Exercise brief:
Nothing may be left out or changed. Print every entry.
= = = =
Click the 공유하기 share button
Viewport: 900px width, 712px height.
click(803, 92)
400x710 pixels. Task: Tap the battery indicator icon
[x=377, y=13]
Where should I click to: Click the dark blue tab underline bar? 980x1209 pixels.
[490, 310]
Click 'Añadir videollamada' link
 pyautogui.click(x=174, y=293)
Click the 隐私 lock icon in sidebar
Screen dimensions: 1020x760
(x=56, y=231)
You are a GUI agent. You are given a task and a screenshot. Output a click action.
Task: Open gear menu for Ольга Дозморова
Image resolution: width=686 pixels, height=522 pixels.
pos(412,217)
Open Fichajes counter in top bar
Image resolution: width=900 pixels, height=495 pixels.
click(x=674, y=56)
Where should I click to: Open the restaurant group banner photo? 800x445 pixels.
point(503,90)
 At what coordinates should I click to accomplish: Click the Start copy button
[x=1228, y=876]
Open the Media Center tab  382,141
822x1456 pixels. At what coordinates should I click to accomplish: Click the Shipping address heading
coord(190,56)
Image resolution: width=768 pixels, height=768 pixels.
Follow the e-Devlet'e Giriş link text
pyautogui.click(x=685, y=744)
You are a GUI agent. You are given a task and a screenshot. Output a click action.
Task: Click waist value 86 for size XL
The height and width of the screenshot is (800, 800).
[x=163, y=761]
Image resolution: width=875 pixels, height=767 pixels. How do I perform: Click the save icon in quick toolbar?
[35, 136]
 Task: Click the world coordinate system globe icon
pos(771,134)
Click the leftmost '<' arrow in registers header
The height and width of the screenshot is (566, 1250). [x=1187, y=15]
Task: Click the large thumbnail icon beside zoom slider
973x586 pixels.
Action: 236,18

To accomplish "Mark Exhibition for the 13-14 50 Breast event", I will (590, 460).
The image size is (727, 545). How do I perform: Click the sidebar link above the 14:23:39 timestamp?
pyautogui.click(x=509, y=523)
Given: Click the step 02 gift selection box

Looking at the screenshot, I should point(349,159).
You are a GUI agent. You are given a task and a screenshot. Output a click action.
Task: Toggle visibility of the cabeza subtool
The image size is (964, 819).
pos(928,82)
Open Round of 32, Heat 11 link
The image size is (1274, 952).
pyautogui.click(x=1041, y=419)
= = = =
Solution to this problem:
Click the 공유하기 share button
Viewport: 900px width, 712px height.
click(803, 92)
400x710 pixels. Task: Tap the battery indicator icon
[x=377, y=13]
Where should I click to: Click the dark blue tab underline bar? 980x1209 pixels.
[490, 310]
Click 'Añadir videollamada' link
 pyautogui.click(x=174, y=293)
Click the 隐私 lock icon in sidebar
Screen dimensions: 1020x760
(x=56, y=231)
You are a GUI agent. You are given a task and a screenshot. Output a click action.
Task: Open gear menu for Ольга Дозморова
Image resolution: width=686 pixels, height=522 pixels.
pos(412,217)
Open Fichajes counter in top bar
Image resolution: width=900 pixels, height=495 pixels.
click(x=674, y=56)
Where should I click to: Open the restaurant group banner photo? 800x445 pixels.
point(503,90)
 At what coordinates should I click to accomplish: Click the Start copy button
[x=1228, y=876]
Open the Media Center tab  382,141
822x1456 pixels. At what coordinates should I click to accomplish: Click the Shipping address heading
coord(190,56)
Image resolution: width=768 pixels, height=768 pixels.
Follow the e-Devlet'e Giriş link text
pyautogui.click(x=685, y=744)
You are a GUI agent. You are given a task and a screenshot. Output a click action.
Task: Click waist value 86 for size XL
The height and width of the screenshot is (800, 800).
[x=163, y=761]
Image resolution: width=875 pixels, height=767 pixels. How do I perform: Click the save icon in quick toolbar?
[35, 136]
 Task: Click the world coordinate system globe icon
pos(771,134)
Click the leftmost '<' arrow in registers header
The height and width of the screenshot is (566, 1250). [x=1187, y=15]
Task: Click the large thumbnail icon beside zoom slider
973x586 pixels.
Action: 236,18

To accomplish "Mark Exhibition for the 13-14 50 Breast event", I will (590, 460).
The image size is (727, 545). How do I perform: Click the sidebar link above the 14:23:39 timestamp?
pyautogui.click(x=509, y=523)
Given: Click the step 02 gift selection box

Looking at the screenshot, I should point(349,159).
You are a GUI agent. You are given a task and a screenshot. Output a click action.
Task: Toggle visibility of the cabeza subtool
The image size is (964, 819).
pos(928,82)
Open Round of 32, Heat 11 link
The image size is (1274, 952).
pyautogui.click(x=1041, y=419)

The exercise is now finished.